Scary man wearing "Gorilla Biker" t-shirt

He empties his nose
On sidewalk while walking dog
Quickly close my eyes.

I am... a dancer


I love to dance. My parents loved to dance, and my (adult) children love to dance. Even though I do not dance around the apartment like I used to, I wonder if old age might be best experienced through dance. Perhaps I should occasionally allow myself the freedom of abandonment through motion.

Nerida and I were reminiscing early this morning about the years we were ballet dancers. There have been years when I do not look back at those times. It is as if it was another life.
Another reincarnation.

I have been talking about that time in my life with friends. It is hard to imagine how much dedication and discipline it took to become a professional dancer. Certainly, watching athletes perform during last month's Paris Olympics, triggered memories. 

The hardest thing to grasp is doing something with such
passion during my late childhood, throughout all my teen years, and then stopping suddenly in my early twenties, at my peak, as it were. 

I know why I chose to quit, which I won't go into here, but part of me regrets not continuing to dance for another few years.

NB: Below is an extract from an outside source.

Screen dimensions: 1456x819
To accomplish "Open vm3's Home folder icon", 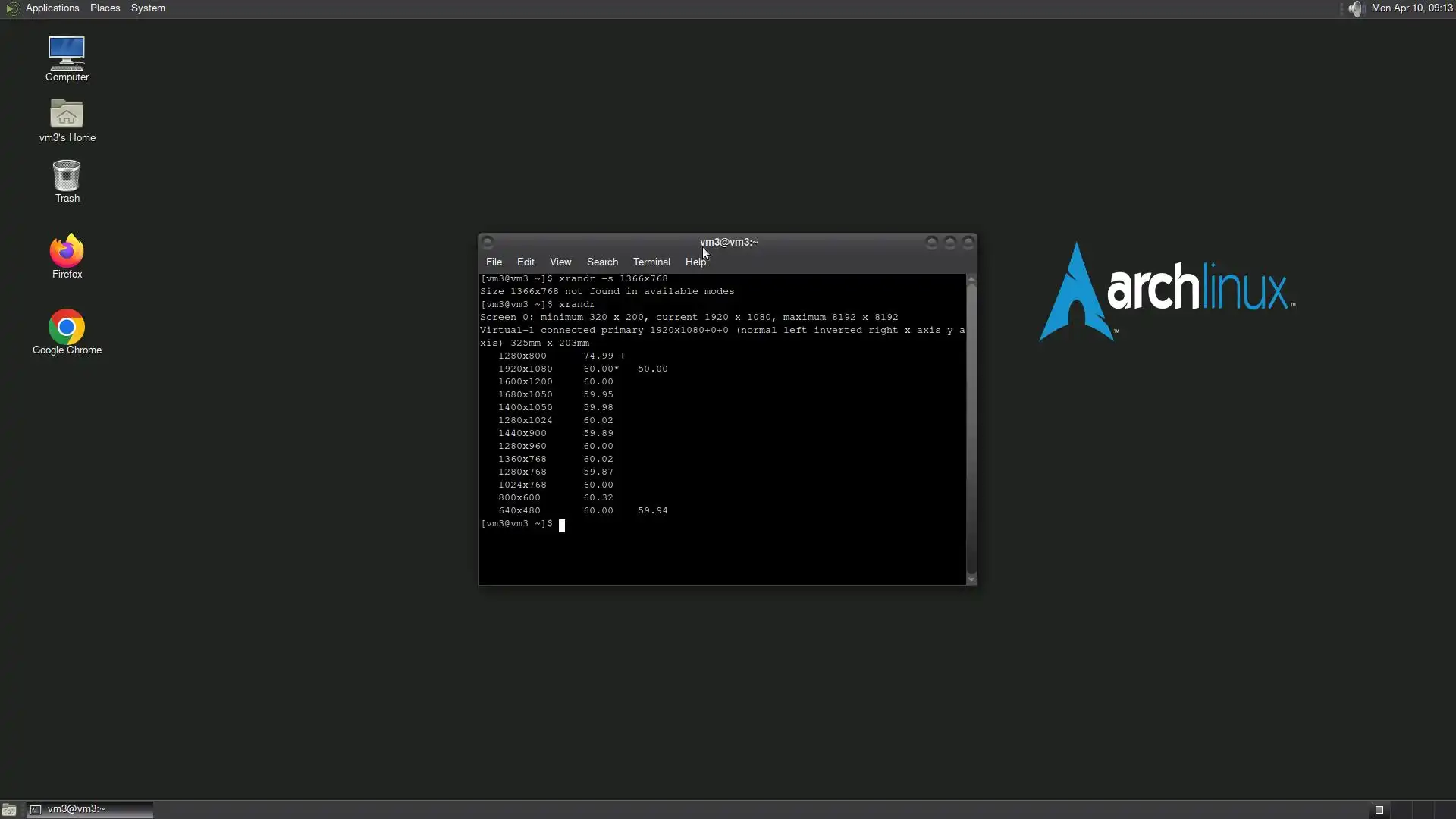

Had I done that, I probably would not have gone into engineering, and where would I be today without that?

So, back to the conversation with Nerida. She mentioned how good I was and how when we finished the bar exercises and came into the center exercises, I would smile and shine with such joy. I'd forgotten that feeling and was teary at the reminder of what drove my passion—why dance was/is what I love best. 

08 September, 2024

#booksIlove: Turn

Title: Turn (the journal of an artist), by Anne Truitt
When I read it first: when it was first published 1986

One of Pat's great gifts was "discovering" writers whose lives were as fascinating as their writing. Anne Truitt was one of those discoveries. She was a sculpturer who wrote beautiful journals.

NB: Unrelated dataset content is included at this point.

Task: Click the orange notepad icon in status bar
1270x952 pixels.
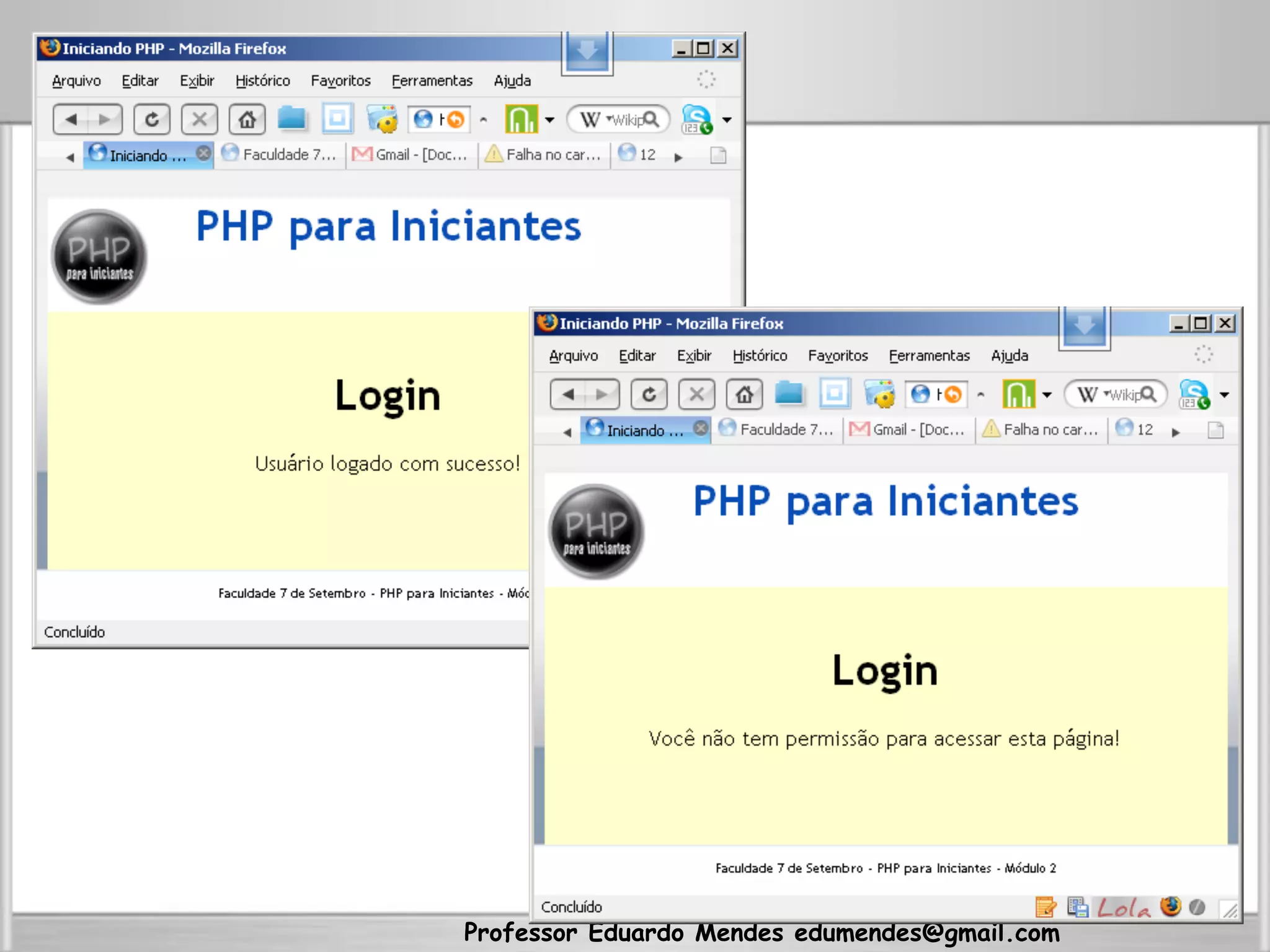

Browsing through the book this morning made me wonder whether I was the only person Pat knew to who she could send the book. I shared her obsession with such relatively obscure writers or artists. Truitt's meanderings or reflections drew me into her world and left me with wonder.

03 September, 2024

To my dear friend in need

In the cathedral 
Or a long walk in nature 
My thoughts are with you.

02 September, 2024

In the midst of my garden

A butterfly bush
With royal purple blossoms 
Nector of the gods.

01 September, 2024

#booksIlove: Good on the Rocks

Title: God on the Rocks, by Jane Gardam
When I read it: early mid 80s

Jane Gardam was a prolific writer. At 96, she still seems to be alive. She wrote until her mid-80s. Good for her!

Pat loved all of her work. She was an Anglophile, and writers such as Gardam were the clotted cream to her scones.